This work addresses the challenge of enhancing language models’ reasoning capabilities. We propose a novel variational inference (VI)-based framework that treats chain-of-thought (CoT) reasoning as a latent variable and optimizes the evidence lower bound (ELBO) using a forward KL-divergence-based multi-trajectory variational objective. Our method unifies rejection sampling and binary-reward reinforcement learning (e.g., GRPO) under a probabilistic lens, revealing their implicit importance-weighting mechanisms and exposing a systematic bias toward simpler problems. Compared to standard RL approaches, our framework offers improved training stability and a fully differentiable objective. Experiments on Qwen-2.5 and Qwen-3 models demonstrate consistent and significant performance gains across diverse reasoning tasks—including mathematical and commonsense reasoning—while providing an interpretable, probabilistic modeling paradigm for large language model reasoning.

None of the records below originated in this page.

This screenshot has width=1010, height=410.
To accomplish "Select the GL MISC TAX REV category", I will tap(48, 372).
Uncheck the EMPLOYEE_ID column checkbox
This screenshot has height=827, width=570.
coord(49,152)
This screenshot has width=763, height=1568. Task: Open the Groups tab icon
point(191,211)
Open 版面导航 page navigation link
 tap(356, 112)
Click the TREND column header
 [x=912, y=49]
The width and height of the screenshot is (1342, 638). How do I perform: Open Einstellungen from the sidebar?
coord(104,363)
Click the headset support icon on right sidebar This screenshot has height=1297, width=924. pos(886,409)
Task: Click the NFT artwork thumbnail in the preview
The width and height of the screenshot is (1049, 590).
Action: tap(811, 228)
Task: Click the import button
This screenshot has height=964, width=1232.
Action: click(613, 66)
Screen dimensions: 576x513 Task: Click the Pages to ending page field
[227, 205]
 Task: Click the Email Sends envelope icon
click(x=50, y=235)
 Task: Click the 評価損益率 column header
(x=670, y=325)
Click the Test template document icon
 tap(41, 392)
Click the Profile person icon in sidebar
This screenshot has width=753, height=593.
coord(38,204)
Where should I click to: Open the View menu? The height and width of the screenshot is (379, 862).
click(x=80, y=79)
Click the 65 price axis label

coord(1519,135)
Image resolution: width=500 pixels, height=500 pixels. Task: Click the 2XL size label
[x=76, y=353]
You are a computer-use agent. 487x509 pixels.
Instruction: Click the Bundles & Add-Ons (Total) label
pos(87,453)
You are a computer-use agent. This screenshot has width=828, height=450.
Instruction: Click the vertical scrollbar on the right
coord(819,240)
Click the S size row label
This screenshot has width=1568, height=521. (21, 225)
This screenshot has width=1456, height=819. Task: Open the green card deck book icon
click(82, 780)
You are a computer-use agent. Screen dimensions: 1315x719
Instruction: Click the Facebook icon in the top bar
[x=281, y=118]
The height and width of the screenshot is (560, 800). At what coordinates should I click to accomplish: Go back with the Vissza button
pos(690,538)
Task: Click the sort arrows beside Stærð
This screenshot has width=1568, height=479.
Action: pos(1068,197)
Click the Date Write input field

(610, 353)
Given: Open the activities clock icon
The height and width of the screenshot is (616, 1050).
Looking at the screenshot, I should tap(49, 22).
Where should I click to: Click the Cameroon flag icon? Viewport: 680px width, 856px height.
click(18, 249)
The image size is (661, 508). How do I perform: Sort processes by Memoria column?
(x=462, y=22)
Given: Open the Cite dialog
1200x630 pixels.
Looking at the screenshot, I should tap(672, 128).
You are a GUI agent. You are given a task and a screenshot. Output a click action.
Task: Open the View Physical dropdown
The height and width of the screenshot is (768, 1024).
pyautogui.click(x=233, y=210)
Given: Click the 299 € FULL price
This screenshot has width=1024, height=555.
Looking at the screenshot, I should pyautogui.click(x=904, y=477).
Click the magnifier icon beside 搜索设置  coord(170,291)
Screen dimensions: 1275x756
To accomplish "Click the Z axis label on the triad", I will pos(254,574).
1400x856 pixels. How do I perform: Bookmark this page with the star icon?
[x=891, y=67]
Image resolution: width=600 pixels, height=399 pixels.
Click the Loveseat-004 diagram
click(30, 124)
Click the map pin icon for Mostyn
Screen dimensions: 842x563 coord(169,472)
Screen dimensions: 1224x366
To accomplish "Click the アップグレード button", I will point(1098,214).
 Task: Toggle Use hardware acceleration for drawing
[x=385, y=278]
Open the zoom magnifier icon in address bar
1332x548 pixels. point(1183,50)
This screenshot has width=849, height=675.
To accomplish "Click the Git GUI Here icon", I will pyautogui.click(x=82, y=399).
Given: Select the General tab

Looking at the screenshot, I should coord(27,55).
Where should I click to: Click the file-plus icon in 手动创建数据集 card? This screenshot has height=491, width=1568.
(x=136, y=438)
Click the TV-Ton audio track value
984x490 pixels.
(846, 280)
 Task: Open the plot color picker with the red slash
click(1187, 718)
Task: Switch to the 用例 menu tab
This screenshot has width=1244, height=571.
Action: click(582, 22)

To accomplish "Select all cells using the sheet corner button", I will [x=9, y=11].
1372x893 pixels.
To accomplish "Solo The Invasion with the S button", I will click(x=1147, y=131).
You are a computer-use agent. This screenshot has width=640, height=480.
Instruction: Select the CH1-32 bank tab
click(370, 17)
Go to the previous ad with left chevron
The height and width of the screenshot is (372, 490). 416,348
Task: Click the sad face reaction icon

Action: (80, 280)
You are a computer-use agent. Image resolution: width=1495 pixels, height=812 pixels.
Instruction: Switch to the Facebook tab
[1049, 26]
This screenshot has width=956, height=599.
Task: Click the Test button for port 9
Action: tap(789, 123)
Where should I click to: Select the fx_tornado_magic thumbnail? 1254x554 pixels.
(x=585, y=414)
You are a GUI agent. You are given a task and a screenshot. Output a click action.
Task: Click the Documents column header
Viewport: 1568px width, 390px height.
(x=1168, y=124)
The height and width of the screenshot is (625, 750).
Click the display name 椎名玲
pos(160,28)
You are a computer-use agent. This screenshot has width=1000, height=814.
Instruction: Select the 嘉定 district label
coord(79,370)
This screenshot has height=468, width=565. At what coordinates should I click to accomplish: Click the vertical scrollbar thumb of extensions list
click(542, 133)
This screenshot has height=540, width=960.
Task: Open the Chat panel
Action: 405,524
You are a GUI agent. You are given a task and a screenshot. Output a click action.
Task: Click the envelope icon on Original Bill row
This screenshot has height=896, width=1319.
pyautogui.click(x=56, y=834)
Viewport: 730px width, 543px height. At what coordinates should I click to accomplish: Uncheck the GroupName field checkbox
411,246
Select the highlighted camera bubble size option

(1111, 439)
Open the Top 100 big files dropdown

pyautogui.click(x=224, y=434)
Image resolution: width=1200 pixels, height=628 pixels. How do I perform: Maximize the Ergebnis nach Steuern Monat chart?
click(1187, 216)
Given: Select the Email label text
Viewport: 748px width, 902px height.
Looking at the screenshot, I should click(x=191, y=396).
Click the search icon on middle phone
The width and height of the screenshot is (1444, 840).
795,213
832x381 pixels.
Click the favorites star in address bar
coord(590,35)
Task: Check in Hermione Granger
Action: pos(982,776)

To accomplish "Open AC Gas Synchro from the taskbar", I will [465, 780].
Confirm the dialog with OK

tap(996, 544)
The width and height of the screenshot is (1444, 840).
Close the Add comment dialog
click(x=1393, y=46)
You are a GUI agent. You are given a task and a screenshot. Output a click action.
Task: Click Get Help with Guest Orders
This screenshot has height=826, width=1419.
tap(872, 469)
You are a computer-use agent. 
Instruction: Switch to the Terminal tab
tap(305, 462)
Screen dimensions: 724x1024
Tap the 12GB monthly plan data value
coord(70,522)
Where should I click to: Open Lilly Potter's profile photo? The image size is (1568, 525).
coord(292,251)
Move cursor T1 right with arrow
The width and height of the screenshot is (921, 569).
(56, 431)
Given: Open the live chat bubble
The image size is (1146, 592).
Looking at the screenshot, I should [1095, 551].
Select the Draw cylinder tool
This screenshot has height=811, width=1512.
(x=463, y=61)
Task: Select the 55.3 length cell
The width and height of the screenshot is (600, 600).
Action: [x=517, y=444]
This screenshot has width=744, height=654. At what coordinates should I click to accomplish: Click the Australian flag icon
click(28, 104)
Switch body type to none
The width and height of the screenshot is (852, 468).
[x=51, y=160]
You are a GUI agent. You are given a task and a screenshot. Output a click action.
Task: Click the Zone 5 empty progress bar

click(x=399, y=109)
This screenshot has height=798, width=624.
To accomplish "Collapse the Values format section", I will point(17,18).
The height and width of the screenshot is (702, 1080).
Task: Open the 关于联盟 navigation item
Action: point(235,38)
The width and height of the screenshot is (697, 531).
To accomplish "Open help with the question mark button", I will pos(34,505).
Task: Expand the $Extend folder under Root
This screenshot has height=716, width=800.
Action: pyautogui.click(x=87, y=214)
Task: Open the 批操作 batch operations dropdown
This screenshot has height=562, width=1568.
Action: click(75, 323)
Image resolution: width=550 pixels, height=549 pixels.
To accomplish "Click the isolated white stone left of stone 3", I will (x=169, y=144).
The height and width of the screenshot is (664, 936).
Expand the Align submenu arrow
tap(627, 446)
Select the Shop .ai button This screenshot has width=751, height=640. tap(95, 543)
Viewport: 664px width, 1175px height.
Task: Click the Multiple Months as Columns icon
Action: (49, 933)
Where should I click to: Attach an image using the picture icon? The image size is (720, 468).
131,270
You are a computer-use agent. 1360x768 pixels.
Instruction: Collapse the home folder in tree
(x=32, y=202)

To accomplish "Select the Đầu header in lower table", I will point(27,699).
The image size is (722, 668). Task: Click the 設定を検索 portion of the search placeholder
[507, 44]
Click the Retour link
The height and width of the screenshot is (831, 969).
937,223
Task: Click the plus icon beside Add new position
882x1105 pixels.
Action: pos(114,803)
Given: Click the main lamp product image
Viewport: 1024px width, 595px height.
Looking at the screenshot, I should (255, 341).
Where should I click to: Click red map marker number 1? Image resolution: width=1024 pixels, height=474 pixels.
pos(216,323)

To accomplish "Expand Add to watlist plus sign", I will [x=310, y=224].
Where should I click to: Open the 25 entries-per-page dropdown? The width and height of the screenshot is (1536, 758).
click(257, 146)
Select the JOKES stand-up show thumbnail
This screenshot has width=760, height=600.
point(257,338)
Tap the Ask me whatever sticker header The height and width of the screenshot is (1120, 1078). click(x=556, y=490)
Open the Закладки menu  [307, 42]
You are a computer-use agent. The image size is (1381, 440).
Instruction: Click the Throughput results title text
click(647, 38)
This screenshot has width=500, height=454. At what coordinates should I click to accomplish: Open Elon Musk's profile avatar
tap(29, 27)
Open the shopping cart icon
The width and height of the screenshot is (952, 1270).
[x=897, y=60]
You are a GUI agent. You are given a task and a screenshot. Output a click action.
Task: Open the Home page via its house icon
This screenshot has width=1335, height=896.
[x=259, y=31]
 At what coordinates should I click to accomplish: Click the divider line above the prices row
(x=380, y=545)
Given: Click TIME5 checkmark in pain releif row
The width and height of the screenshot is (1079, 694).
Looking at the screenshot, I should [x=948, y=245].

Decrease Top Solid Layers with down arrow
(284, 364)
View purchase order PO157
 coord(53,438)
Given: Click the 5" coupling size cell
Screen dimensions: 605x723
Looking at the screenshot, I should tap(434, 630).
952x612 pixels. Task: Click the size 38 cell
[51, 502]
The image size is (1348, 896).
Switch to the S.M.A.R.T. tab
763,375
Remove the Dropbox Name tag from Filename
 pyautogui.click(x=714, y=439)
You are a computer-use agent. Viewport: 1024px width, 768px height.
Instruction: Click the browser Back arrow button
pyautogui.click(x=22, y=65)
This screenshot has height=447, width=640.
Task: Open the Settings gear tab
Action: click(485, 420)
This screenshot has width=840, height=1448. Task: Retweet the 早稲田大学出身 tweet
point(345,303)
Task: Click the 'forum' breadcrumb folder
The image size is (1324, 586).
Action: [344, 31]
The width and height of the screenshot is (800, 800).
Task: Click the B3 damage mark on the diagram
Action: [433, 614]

We introduce a variational reasoning framework for language models that treats thinking traces as latent variables and optimizes them through variational inference. Starting from the evidence lower bound (ELBO), we extend it to a multi-trace objective for tighter bounds and propose a forward-KL formulation that stabilizes the training of the variational posterior. We further show that rejection sampling finetuning and binary-reward RL, including GRPO, can be interpreted as local forward-KL objectives, where an implicit weighting by model accuracy naturally arises from the derivation and reveals a previously unnoticed bias toward easier questions. We empirically validate our method on the Qwen 2.5 and Qwen 3 model families across a wide range of reasoning tasks. Overall, our work provides a principled probabilistic perspective that unifies variational inference with RL-style methods and yields stable objectives for improving the reasoning ability of language models. Our code is available at https://github.com/sail-sg/variational-reasoning.